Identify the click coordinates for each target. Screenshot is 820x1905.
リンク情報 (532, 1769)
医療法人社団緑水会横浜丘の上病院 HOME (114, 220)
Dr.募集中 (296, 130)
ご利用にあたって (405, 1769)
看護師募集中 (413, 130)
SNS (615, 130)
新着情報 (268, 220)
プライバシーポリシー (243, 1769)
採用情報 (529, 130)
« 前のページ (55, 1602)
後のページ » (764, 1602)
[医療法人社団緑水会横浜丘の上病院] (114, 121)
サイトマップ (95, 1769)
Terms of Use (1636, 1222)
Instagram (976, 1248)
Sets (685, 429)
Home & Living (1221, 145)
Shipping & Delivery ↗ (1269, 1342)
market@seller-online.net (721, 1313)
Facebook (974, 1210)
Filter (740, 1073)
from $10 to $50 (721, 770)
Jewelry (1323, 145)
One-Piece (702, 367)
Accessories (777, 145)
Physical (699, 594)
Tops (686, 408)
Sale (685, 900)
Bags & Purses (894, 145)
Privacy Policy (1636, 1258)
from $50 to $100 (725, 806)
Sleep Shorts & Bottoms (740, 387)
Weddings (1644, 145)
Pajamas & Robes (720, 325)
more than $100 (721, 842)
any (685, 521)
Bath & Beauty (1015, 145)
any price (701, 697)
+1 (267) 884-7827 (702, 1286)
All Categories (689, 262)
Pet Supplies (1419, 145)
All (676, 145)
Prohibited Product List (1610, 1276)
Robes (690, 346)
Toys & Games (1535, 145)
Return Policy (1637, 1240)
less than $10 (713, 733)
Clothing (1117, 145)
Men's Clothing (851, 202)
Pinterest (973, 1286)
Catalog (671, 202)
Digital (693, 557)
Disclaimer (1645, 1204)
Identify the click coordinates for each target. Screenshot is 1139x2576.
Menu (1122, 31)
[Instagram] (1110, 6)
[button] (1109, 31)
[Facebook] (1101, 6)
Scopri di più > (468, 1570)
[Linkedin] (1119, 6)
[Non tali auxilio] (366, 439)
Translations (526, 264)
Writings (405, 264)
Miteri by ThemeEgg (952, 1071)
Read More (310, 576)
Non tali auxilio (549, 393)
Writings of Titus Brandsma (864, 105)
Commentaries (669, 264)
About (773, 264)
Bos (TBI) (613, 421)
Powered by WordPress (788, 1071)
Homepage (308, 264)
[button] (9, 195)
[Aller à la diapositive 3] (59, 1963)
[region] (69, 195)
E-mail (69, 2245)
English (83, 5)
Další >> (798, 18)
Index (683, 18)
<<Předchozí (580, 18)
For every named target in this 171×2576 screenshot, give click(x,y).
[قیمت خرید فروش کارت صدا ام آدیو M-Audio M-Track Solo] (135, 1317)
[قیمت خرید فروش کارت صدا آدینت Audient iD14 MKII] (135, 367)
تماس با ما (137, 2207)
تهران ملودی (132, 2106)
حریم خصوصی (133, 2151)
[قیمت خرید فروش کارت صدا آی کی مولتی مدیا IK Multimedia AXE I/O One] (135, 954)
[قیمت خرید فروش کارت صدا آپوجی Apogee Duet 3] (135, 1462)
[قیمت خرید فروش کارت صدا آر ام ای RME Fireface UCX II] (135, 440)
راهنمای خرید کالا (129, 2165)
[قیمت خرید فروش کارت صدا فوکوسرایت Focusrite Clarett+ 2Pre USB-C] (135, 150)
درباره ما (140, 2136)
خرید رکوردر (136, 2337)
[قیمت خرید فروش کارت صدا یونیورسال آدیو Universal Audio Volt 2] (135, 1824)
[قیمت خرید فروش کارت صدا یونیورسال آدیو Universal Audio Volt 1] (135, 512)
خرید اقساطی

=== TASK INSTRUCTIONS ===
For this listing, copy out every line that includes the word "coordinates".

=== ANSWER BOX ===
Identify the click coordinates for each target. Screenshot is 820x1905.
Identify the click coordinates for each target. Screenshot is 1139x2576.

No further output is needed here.